───── Page text ─────
Tuesday, December 27, 2011

Silly comparison

I have a colleague/friend, AH, who originates from Northwest China. She grew up experiencing harsh sub-zero winters and dessert-like hot summers. I have known her for a year, having been introduced by a mutual acquaintance at the acquaintance's home in December 2010.

During spring this year, we were both involved in a theatre project. On the days when her then-boyfriend was not available to drive her home, we often waited together for the bus to the train station after rehearsals. That was when AH started teasing me about my layers of clothes to keep me warm whereas she survived with just a T-shirt, a light hoodie, a mini-skirt and leggings. Initially, I guessed, it was pretty much to break the silence and to keep the conversation going, sometimes between just the 2 of us, sometimes with another friend present. She would repeat the joke almost every time we waited for the bus together. This continued throughout spring into summer when she joined my workplace, repeating the same teasing at our workplace's break-room. By then, the joke was beginning to wear thin and (IMHO) her tone grew less jovial and edged slightly towards denigrating. I got a reprieve from the stale joke when AH returned to China for a few months' break from summer to autumn.
─────
**Task directions:**
Copy the post about the silly comparison, starting at "I have a colleague/friend, AH, who" and ending after "in December 2010.", and swap "Northwest China" for "Southwest China".
───── Data segment ─────
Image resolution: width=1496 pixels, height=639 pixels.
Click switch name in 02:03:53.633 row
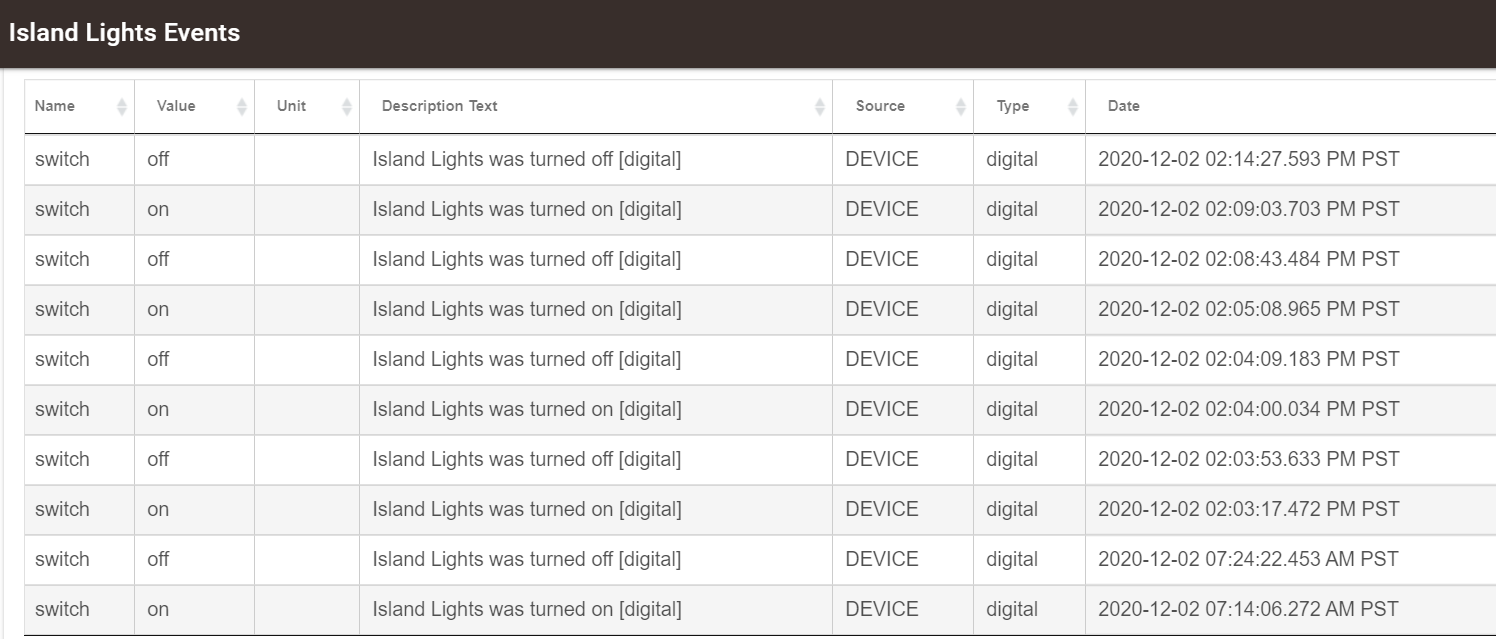(x=62, y=459)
─────
**Correct result:**
I have a colleague/friend, AH, who originates from Southwest China. She grew up experiencing harsh sub-zero winters and dessert-like hot summers. I have known her for a year, having been introduced by a mutual acquaintance at the acquaintance's home in December 2010.